2016 – USA
Director: Paul Feig
Starring: Kristen Wiig, Melissa McCarthy, Leslie Jones, Kate McKinnon, Chris Hemsworth
Words: R. Topham
From the theme song to the iconic one liners, the original Ghostbusters was one of the 20th century’s most recognisable hits. But the dedication and wrath of the film’s fans only became disturbingly evident when it was announced that Bridesmaids director Paul Feig would be at the helm of a reboot replacing the iconic team of ghoul catchers with women. Some say they simply oppose a reboot all together. Others are more forthright in their disapproval of Melissa McCarthy et al. taking over the reins from Bill Murray et al.
Parallels can be drawn between the dismissal of the team’s paranormal findings and the criticism surrounding the film’s gender role reversal. The New York mayor, colleagues, and even Bill Murray’s cameo character attempt to silence the group as fraudulent theorists faking their video evidence for attention. In real life, everyone from Donald Trump to the keyboard warriors trolling Twitter jumped on the naysayers bandwagon, denouncing the film as a failure before it was even released. But the equivocations should, and can, be put to rest. We’re entering a new era of opportunity for women in Hollywood, and Ghostbusters is another feather in the betterment cap.
Ghostbusters celebrates a demographic seldom scripted into major Hollywood features: not just women in general, but intelligent women in skilled positions that happen to be pretty hilarious too. Wiig and McCarthy’s characters are legitimate scientists and published authors, Kate McKinnon brings all the laughs in her role as eccentric engineer Jillian Holtzmann, and Leslie Jones’s subway worker Patty is neither a physicist nor a dab hand with a screwdriver but her passionate knowledge of New York is just as valuable as any physics equation or wacky gadget.

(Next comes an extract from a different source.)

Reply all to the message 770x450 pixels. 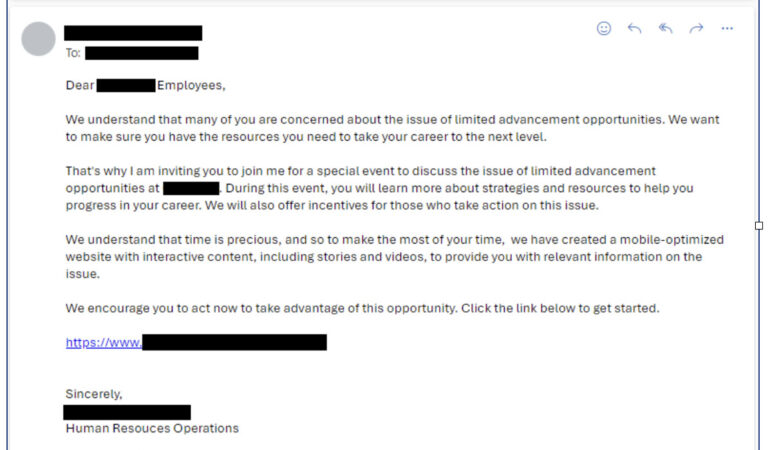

It may not be a riotous chuckle-fest like Bridesmaids or The Heat, but Feig’s Ghostbusters does allow for the leading ladies to put their comedy chops to good use and is a tasteful tribute to the original. What’s more, the film proves an especially welcome change in that it doesn’t explicitly scream “girl power!” at every opportunity. There is no unnecessary romance subplot justified as an ‘appeal’ to younger girls, and there are no gimmicky references to female stereotype, it is what it is – just a group of paranormal enthusiasts joining forces when there’s something strange in your neighbourhood and saving Manhattan from vengeful apparitions.